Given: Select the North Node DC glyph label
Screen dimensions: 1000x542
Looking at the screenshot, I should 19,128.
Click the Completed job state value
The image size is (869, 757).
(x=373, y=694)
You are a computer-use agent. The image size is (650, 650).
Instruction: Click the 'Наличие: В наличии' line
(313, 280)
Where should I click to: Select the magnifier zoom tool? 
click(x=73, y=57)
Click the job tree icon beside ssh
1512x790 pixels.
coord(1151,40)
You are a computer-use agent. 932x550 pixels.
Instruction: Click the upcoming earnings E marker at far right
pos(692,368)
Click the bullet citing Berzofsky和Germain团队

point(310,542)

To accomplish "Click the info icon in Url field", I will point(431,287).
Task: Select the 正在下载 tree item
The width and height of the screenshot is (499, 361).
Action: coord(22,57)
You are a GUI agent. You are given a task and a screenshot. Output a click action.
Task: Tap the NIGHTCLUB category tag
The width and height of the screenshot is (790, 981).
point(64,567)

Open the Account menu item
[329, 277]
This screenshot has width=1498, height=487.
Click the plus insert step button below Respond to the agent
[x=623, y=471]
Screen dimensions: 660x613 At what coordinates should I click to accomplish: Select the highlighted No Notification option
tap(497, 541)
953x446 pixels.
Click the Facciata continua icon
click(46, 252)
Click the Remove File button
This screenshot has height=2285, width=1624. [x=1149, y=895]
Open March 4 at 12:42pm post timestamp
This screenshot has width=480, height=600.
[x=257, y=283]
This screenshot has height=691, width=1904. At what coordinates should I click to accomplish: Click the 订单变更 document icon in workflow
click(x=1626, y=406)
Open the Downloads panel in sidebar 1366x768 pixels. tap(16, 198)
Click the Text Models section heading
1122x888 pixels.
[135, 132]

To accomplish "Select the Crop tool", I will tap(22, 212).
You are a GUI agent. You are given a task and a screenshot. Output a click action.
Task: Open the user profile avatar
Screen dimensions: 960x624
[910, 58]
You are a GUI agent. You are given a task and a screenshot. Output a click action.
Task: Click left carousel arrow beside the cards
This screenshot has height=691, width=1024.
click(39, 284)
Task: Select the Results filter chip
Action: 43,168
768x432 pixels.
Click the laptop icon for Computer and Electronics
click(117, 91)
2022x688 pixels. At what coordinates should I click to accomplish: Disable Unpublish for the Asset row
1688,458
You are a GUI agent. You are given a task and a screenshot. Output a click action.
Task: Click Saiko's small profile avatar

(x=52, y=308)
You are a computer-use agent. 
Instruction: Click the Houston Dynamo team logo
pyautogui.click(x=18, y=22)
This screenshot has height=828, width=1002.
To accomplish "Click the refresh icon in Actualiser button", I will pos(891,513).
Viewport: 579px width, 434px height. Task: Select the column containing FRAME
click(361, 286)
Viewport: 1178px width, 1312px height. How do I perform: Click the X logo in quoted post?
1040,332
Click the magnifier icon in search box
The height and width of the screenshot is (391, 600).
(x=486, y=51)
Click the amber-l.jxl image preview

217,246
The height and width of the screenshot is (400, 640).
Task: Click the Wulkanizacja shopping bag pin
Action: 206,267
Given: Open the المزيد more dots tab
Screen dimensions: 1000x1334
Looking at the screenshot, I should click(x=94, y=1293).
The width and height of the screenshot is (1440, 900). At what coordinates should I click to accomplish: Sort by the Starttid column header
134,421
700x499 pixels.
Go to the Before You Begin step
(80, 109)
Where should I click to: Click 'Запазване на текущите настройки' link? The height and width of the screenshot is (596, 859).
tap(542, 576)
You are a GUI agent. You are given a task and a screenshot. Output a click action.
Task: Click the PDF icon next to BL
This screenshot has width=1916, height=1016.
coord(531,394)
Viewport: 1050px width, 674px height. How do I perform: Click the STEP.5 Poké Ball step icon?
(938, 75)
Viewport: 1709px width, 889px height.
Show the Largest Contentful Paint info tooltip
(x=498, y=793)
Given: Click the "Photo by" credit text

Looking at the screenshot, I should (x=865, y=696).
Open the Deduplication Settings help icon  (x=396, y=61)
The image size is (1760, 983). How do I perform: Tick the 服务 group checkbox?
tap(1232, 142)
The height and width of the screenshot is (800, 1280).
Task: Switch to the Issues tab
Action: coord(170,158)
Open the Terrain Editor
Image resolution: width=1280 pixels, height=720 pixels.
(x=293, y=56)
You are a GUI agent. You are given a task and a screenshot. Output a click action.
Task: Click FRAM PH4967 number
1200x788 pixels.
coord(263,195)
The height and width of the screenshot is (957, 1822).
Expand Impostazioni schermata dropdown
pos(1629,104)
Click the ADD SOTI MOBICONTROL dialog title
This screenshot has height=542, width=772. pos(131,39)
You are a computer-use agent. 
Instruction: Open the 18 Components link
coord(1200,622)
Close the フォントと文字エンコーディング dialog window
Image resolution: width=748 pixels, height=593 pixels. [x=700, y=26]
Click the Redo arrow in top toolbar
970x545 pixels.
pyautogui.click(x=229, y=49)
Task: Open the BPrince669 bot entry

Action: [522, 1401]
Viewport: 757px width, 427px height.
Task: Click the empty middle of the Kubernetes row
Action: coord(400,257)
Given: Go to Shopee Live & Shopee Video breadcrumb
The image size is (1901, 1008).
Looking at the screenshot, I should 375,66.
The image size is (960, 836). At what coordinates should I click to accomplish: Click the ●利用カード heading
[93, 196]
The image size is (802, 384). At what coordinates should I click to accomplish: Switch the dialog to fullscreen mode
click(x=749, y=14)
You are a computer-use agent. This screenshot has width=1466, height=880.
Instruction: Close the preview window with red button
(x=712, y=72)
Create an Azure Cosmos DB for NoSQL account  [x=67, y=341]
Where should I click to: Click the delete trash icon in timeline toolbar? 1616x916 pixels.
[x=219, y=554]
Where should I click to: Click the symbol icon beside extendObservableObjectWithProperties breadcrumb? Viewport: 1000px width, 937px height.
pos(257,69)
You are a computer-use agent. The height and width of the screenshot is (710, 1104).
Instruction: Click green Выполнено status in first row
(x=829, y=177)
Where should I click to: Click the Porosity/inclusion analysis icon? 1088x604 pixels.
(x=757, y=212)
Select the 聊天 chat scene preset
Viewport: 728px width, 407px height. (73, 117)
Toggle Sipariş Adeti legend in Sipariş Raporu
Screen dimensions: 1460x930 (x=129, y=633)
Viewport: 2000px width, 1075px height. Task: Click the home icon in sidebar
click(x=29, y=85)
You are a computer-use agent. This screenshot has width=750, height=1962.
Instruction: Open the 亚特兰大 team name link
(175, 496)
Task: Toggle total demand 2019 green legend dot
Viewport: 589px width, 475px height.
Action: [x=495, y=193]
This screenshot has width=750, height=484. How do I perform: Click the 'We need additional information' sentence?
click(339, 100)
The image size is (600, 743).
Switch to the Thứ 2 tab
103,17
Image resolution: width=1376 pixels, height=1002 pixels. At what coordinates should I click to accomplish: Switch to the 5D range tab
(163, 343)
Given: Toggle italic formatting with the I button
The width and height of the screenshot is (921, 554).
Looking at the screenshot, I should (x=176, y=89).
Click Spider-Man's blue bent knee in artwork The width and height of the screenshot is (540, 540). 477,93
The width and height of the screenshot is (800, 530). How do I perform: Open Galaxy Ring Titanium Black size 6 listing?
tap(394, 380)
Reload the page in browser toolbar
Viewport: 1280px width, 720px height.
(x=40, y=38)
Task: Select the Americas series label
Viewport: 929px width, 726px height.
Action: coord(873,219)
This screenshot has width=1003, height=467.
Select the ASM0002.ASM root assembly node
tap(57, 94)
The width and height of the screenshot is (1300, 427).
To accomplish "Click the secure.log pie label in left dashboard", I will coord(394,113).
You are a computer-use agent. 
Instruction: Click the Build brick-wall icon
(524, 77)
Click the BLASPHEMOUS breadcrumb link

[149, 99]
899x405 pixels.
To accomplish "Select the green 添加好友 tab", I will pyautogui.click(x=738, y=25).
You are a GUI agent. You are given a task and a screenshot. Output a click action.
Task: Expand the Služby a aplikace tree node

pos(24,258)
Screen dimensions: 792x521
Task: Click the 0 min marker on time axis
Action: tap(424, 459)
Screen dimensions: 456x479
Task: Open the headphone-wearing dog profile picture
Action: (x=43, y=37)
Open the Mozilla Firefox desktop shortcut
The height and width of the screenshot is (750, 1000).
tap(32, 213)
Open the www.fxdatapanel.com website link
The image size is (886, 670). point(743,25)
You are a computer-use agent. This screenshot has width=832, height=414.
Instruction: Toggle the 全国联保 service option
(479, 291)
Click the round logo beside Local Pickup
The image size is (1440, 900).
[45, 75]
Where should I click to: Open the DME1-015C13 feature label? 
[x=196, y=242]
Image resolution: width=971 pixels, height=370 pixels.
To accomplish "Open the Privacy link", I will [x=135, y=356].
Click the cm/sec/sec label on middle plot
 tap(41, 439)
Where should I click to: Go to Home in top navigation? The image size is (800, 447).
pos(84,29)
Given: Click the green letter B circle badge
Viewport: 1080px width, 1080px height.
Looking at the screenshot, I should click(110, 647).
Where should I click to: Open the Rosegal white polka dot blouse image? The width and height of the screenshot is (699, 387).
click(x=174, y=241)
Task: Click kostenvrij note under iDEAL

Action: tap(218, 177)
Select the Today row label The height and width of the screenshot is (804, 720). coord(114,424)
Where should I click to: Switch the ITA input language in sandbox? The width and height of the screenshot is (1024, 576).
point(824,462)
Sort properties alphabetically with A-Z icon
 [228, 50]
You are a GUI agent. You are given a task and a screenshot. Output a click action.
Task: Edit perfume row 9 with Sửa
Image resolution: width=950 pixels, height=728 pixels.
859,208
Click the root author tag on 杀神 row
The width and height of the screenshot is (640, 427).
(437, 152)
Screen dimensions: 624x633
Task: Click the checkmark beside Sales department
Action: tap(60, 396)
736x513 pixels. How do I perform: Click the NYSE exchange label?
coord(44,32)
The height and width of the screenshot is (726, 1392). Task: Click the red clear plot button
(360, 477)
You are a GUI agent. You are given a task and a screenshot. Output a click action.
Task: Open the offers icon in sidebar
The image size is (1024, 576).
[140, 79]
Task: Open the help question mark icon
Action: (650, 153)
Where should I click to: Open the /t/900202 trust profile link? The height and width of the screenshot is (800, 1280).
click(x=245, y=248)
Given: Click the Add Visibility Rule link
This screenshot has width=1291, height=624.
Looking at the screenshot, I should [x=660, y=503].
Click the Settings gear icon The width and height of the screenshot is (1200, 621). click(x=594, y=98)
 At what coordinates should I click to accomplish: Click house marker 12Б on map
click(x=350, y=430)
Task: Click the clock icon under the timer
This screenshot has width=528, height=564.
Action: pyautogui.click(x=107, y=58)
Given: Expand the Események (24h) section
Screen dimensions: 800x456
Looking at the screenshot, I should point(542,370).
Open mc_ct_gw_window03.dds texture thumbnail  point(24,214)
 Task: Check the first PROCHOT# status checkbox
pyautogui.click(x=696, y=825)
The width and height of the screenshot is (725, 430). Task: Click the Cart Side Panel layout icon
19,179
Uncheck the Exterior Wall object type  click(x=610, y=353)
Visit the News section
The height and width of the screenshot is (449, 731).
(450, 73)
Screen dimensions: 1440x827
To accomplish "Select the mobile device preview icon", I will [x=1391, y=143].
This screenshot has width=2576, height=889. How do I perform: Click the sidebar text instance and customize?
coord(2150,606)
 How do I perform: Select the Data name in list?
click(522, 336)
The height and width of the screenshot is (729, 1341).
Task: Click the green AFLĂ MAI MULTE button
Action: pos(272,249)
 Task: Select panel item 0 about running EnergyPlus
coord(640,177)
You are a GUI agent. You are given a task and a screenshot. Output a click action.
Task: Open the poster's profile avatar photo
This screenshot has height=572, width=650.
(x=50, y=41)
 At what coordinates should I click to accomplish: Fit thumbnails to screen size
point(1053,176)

☆ ☆ ☆ ☆ ☆

Try it: Please return only the lines from the one that contains "Task: Select panel" through the final line of the entries, each exactly as written.

Output:
 Task: Select panel item 0 about running EnergyPlus
coord(640,177)
You are a GUI agent. You are given a task and a screenshot. Output a click action.
Task: Open the poster's profile avatar photo
This screenshot has height=572, width=650.
(x=50, y=41)
 At what coordinates should I click to accomplish: Fit thumbnails to screen size
point(1053,176)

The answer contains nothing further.